LangkahContoh KasusKesimpulan
1. Data time-series naik bersamaJumlah pengguna dompet digital di Indonesia & harga emas dunia sama-sama naik 2018–2023r positif tinggi secara matematis
2. Uji akal sehat bisnisTidak ada mekanisme ekonomi yang menghubungkan adopsi dompet digital dengan harga emas duniaHubungan tidak masuk akal secara teori
3. Identifikasi penyebab sebenarnyaKeduanya sekadar sama-sama bertumbuh seiring waktu — tren global, bukan hubungan langsungKorelasi semu (kebetulan tren)
Aturan praktis: sebelum mempercayai korelasi tinggi, selalu tanyakan — apakah ada teori bisnis atau ekonomi yang masuk akal di balik hubungan ini?

Latihan: Hitung & Interpretasikan Korelasi Anda Sendiri

Kerjakan berpasangan (2 orang), waktu 15 menit, kumpulkan lewat LMS sebelum kelas berakhir.

Data yang Diberikan
  • 6 bulan data: jumlah konten promosi Instagram (x) & jumlah pesanan toko (y)
  • Dataset lengkap ada di lampiran LMS minggu ini
Instruksi
  • Hitung r secara manual (tunjukkan seluruh langkah ∑x, ∑y, ∑xy, ∑x², ∑y²)
  • Uji signifikansi r pada α=0,05
  • Tulis 1 paragraf: apakah korelasi ini masuk akal secara teori bisnis, atau berisiko semu?
Bagian 3
Aplikasi Korelasi dalam Bisnis

Dari analisis pasar modal sampai kesalahan umum yang wajib Anda hindari saat membaca korelasi.

Studi Kasus: Korelasi di Pasar Modal & E-commerce

Analis dan manajer bisnis di Indonesia memakai korelasi setiap hari untuk membaca risiko dan pola pasar — berikut dua contoh nyata.

Analisis Saham BEI
  • Harga saham BBCA berkorelasi sangat kuat (r ≈ 0,9) dengan pergerakan IHSG karena bobotnya besar di indeks
  • Analis memakai korelasi antar-saham untuk membangun portofolio terdiversifikasi — pilih saham berkorelasi rendah agar risiko tidak menumpuk
Marketplace & UMKM Digital
  • Tokopedia/Shopee memantau korelasi antara skor ulasan toko dan tingkat konversi pembelian
  • UMKM memakai korelasi biaya iklan & penjualan (kasus kita) untuk menentukan alokasi anggaran marketing bulan depan

Kesalahan Umum saat Membaca Korelasi

Empat kesalahan yang paling sering ditemukan dalam laporan riset pasar dan tugas mahasiswa — hindari ini di latihan Anda maupun UAS nanti.

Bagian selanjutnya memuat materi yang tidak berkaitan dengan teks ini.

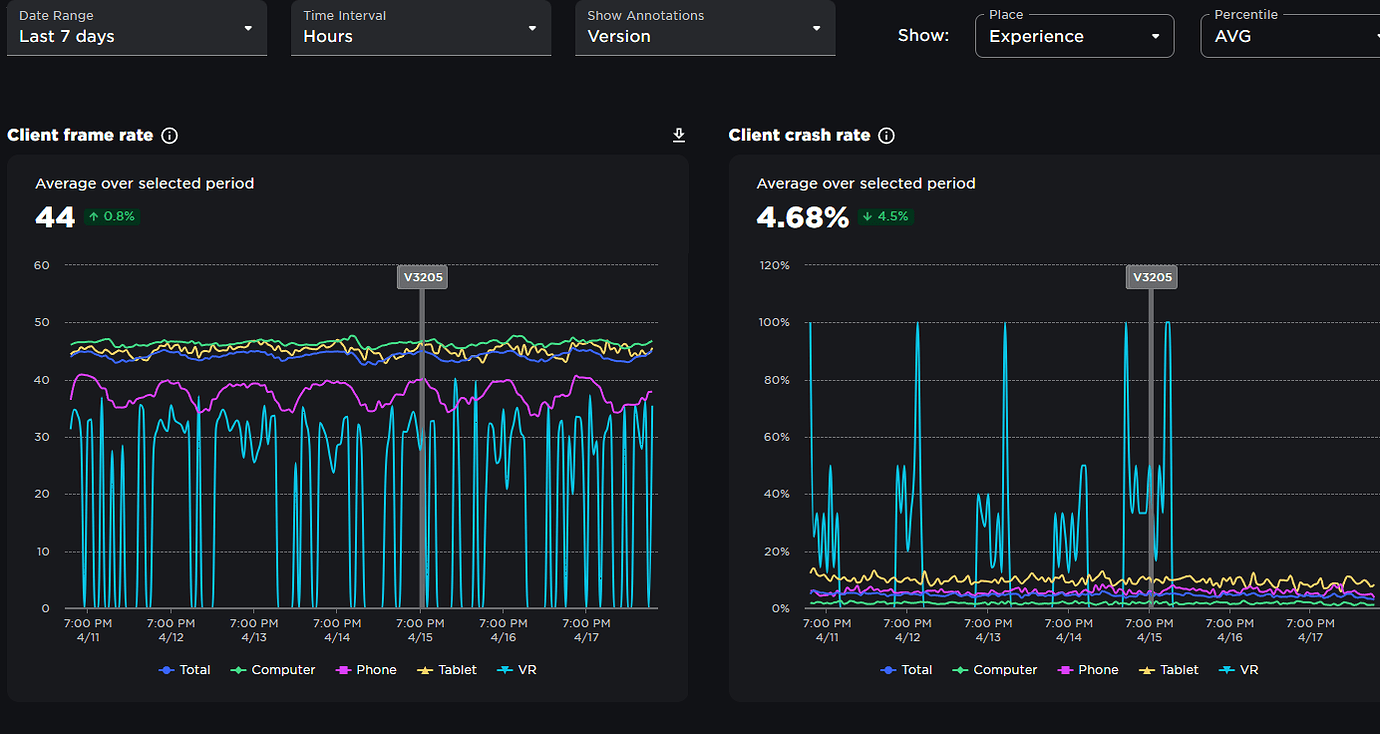This screenshot has width=1380, height=734.
Task: Hide VR series in crash rate legend
Action: point(1239,670)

KesalahanContohCara Menghindari
1. Langsung simpulkan kausalitas"r tinggi berarti X pasti menyebabkan Y"Selalu cek teori bisnis & variabel pengganggu (Slide 14)
2. Lupa cek scatterplotMenghitung r pada data yang sebenarnya berpola melengkung, bukan lurusPlot dulu (Slide 5) sebelum hitung angka
3. Abaikan outlierSatu transaksi ekstrem menarik r secara drastisPeriksa data ekstrem sebelum menghitung
4. Tidak uji signifikansiKlaim korelasi "kuat" dari sampel sangat kecil tanpa uji-tSelalu uji signifikansi (Slide 11–12) sebelum klaim ke populasi

Rangkuman & Jembatan ke Pertemuan Berikutnya

Hari ini Anda belajar mengukur, menguji, dan menafsirkan hubungan dua variabel secara bertanggung jawab.

Yang Sudah Dikuasai
Menghitung r manual, menguji signifikansinya, menghitung r², dan mengenali korelasi semu vs kausalitas.
Kunci Diingat
Korelasi = hubungan bergerak bersama, bukan sebab-akibat. Selalu cek scatterplot & teori bisnis sebelum percaya angka r.
Minggu Depan
Pertemuan 9: Regresi Sederhana — dari "seberapa erat hubungan" menuju "berapa besar Y berubah bila X berubah".
Bawa hasil latihan Slide 16 ke pertemuan depan — data yang sama akan kita pakai lagi untuk membangun persamaan regresi.